The bead of sweat rolls down your brow and your eyes squint as the setting sun’s glare hinders your vision. Somewhere, out there in the underbrush, the man-eater is resting from her afternoon meal. Her satisfied purr carries through the sparse vegetation and your blood runs cold as you hear the bones crunch between her massive teeth. The tension of the moment and the pain from the earlier attack begin to overcome the adrenaline rush and you pause to catch your breath, listening to the guide’s constantly whispered instruction.
“Watch out,” He breathes, “this beast is never satisfied. It can gorge itself on the flesh of any number of individuals and still have room to consume more.” “Its desire is for you, but you must rule over it.”

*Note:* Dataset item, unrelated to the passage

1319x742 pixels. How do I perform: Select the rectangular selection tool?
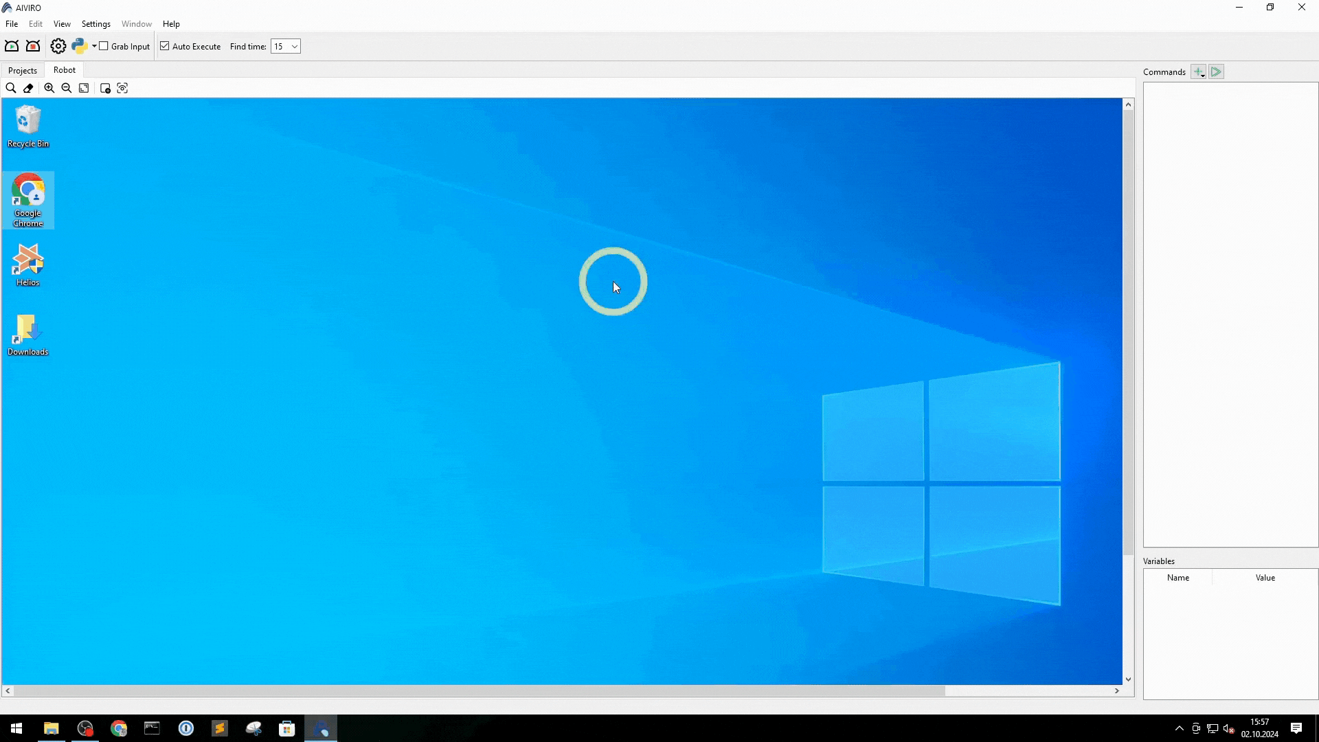click(x=84, y=88)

Your pulse quickens as the guide continues: “These brutes are bold and willful, they do not tremble. They are irrational animals, creatures of instinct, born to be caught and destroyed. They count it pleasure to revel in the daytime. They are blots and blemishes, reveling in their deceptions, while they feast on you. They have eyes full of adultery, insatiable for sin. They entice unsteady souls. They have hearts trained in greed. These are waterless springs and mists driven by a storm. For them the gloom of utter darkness has been reserved.”
“THIS thing was born to be caught and destroyed?” you wonder to yourself, “this thing almost destroyed me!”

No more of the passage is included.